The research at our chair rests on three pillars: 1) understanding software engineering through data from software repositories; 2) understanding and improving the quality of machine learning models; and 3) the application of machine learning models.

Mining Software Repositories

Our chair is interested in the collection and analysis of data from software repositories. Within our research, we care for data quality and often combine automated data collection with manual validation and qualitative analysis. A major aspect of our research focuses on understanding bugs: how are they introduced, how are they reported, and how they are fixed. The analysis of patterns helps us to understand how development process may be improved to deal with the unavoidable problem of bugs more efficiently. Beyond bugs, we also consider the impact of static analysis on code quality, the usage of software tests, or investigate how data protection and ethical issues are reported, discussed, and resolved. Moreover, our work intersects directly with our interests in AI, by triangulating ethical and privacy issues with AI aspects and through the collection of best practices from Q&A sites.

Quality Assurance for Machine Learning / Artificial Intelligence

The rise of machine learning from a research topic to an enabling technology of innovative products means that we need to view machine learning software differently: instead of a tool for researchers for studying phenomena, it is now widely used with the goal to develop software products. This raises the bar for the required quality: whereas a crash within a research project might be annoying, it can be catastrophic for businesses or even threaten human lives. Depending on the application, non-functional properties like safety, security, performance, and robustness are vital. In our past work, we focused mostly on the quality of machine learning libraries and found them to be surprisingly brittle (e.g., vulnerable to very large input values).

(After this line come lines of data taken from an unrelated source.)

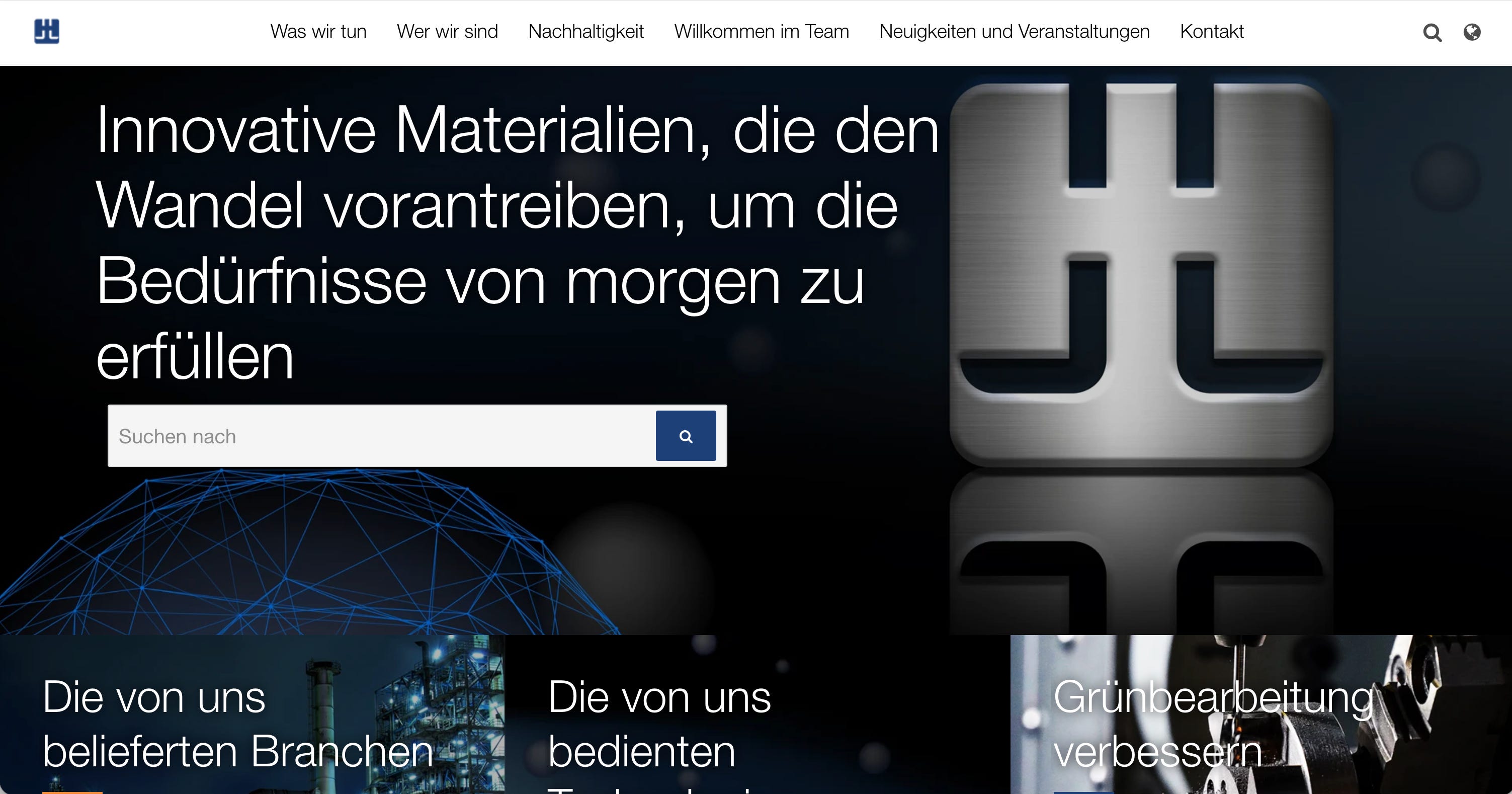Open 'Willkommen im Team' menu
This screenshot has width=1512, height=794.
(762, 31)
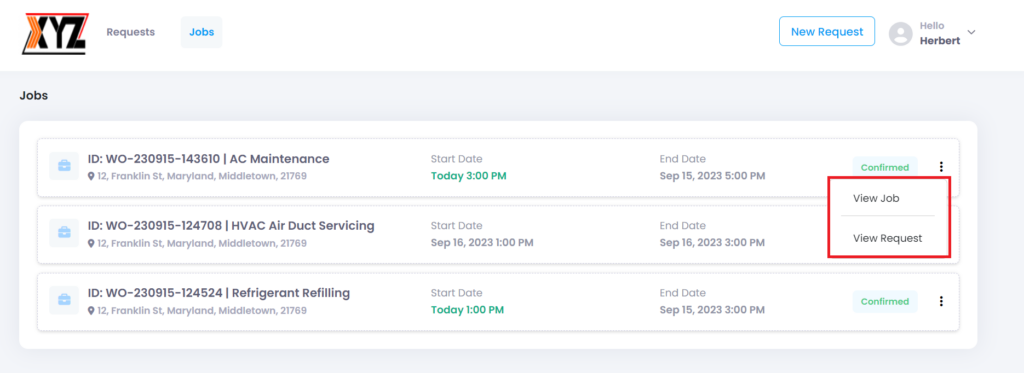The height and width of the screenshot is (373, 1024).
Task: Click the AC Maintenance address location pin
Action: click(x=91, y=176)
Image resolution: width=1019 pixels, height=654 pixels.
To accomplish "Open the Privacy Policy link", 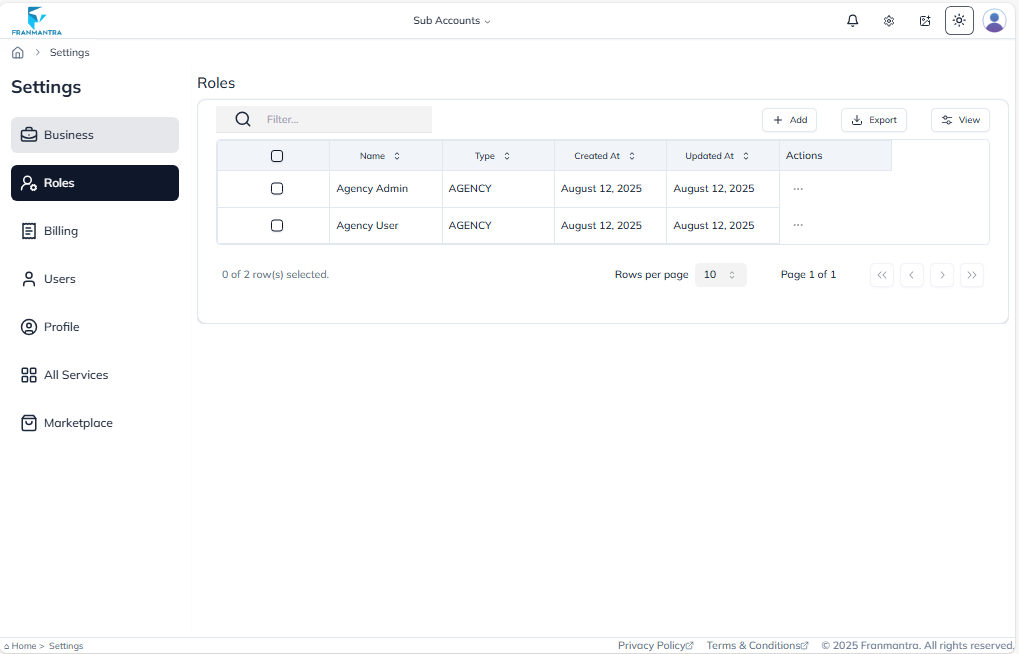I will point(655,645).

Within our current work, we want to validate of capabilities of large language models. We already investigated how good such models are for handling knowledge in different domains to understand the impact of domain-specific pre-training and how good ChatGPT is at generating essays in comparison to students, in the first large-scale study on the topic. Our current goal is as important, as it is ambitious: develop techniques to validate capabilities (e.g., types of reasoning, encoding of language aspects), identify the parts of the neural networks that encode these techniques, and validate their causal responsibility for this functionality. This will pave the way for the segmentation of large neural networks from general purpose into smaller networks with specific capabilities, as well as raise our understanding of how such technologies work.

AI applications

At the intersection of repository mining and machine learning, we have the application of machine learning (and other AI) techniques to software engineering problems. We already worked on topics like usage-based testing or the prediction of buggy code based on past bug patterns. Currently, our focus is on aiding software developers through Natural Language Processing (NLP) methods. For example, we consider the analysis of reported issues (bugs, feature requests) and requirements in a proprietary context and determine if (and how) they can be classified, e.g., to understand the type, assign them to teams, or similar.

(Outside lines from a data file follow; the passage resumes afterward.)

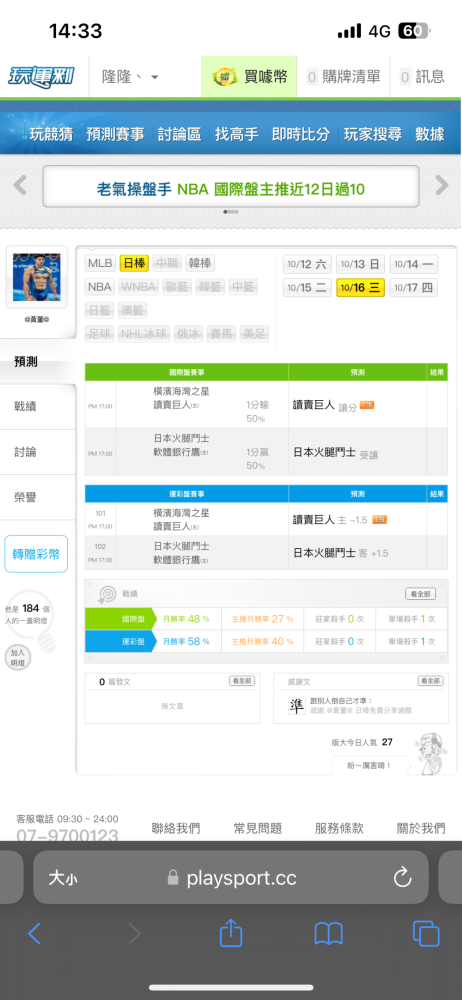Open the 大小 text size menu
Viewport: 462px width, 1000px height.
tap(63, 878)
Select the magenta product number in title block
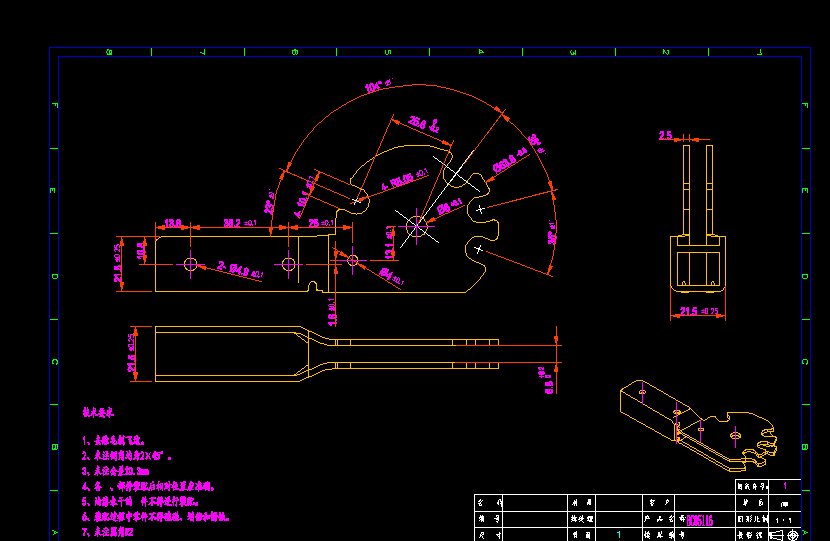Screen dimensions: 830x541 pyautogui.click(x=699, y=520)
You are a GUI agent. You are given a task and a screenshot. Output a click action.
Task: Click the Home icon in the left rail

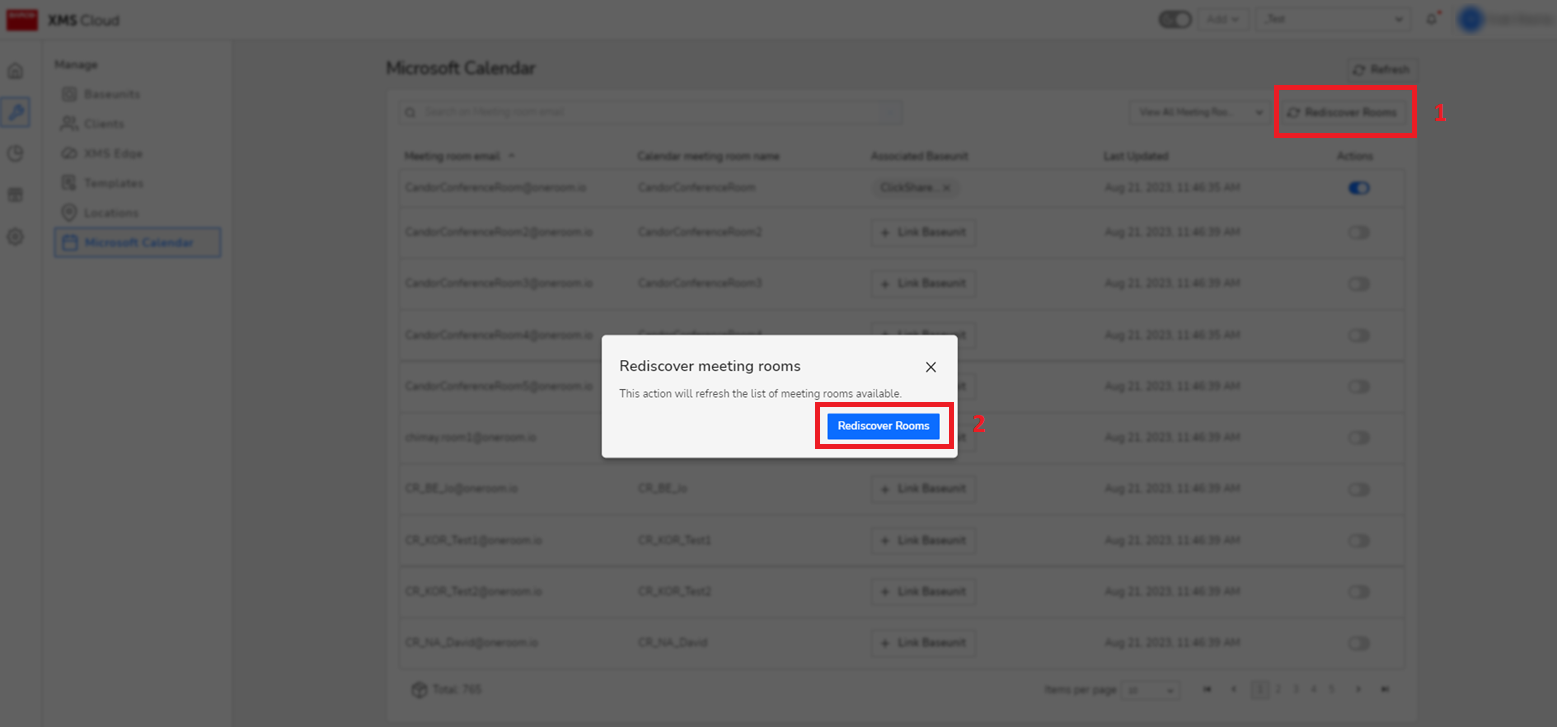click(x=15, y=71)
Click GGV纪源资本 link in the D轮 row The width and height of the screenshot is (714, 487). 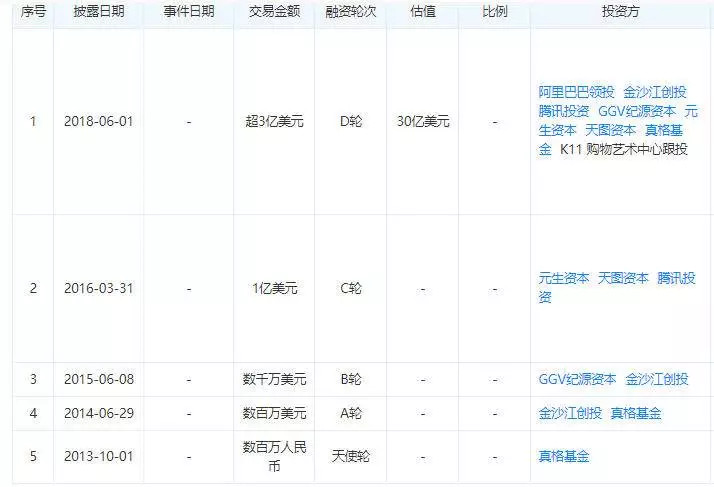tap(637, 112)
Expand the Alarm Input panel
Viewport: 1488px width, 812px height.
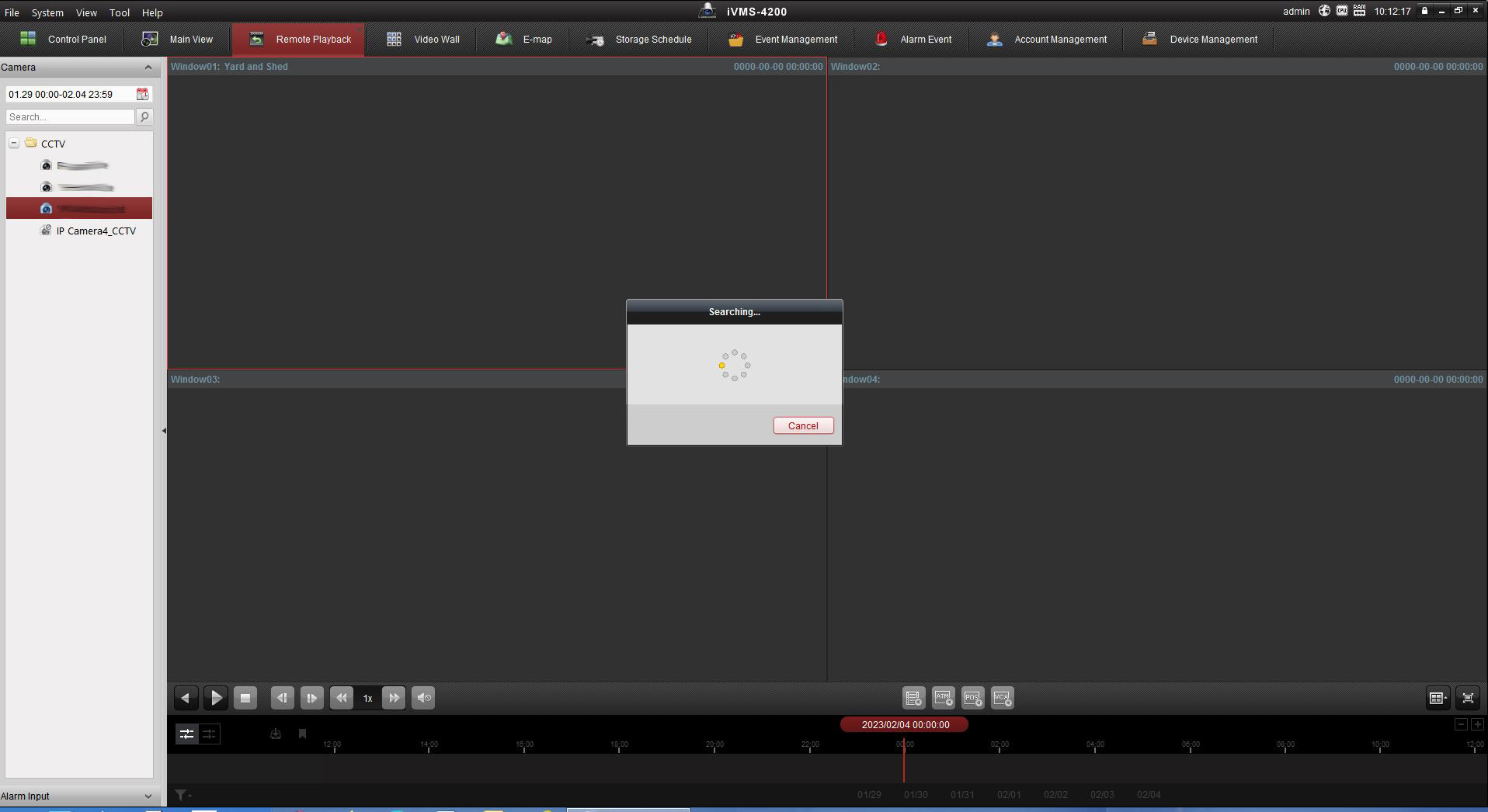[148, 796]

Our work on AI applications is not limited to software engineering: while we understand and drive software engineering use cases ourselves, we also often collaborate with others to solve problems from other domains (e.g., aeroacoustics, bioinformatics). In such settings, our collaborators provide the domain knowledge and we provide the data analysis and tool building know how. Our work on such problems is not benchmark-driven, but rather application-driven: we start by considering what is required for a use case and our goal is not to achieve a certain level of accuracy (although a good model is obviously important), but to understand which model qualities are important for a use case and how to measure if a model is fit-for-purpose. Consequently, the techniques we apply are diverse and range from density-based clustering, over random forest, to large-language models like RoBERTa. Such collaborations are crucial for us, as they help us to shape our work on machine learning quality: we learn what is important for others directly, what they expect from machine learning tools, and can derive suitable research goals.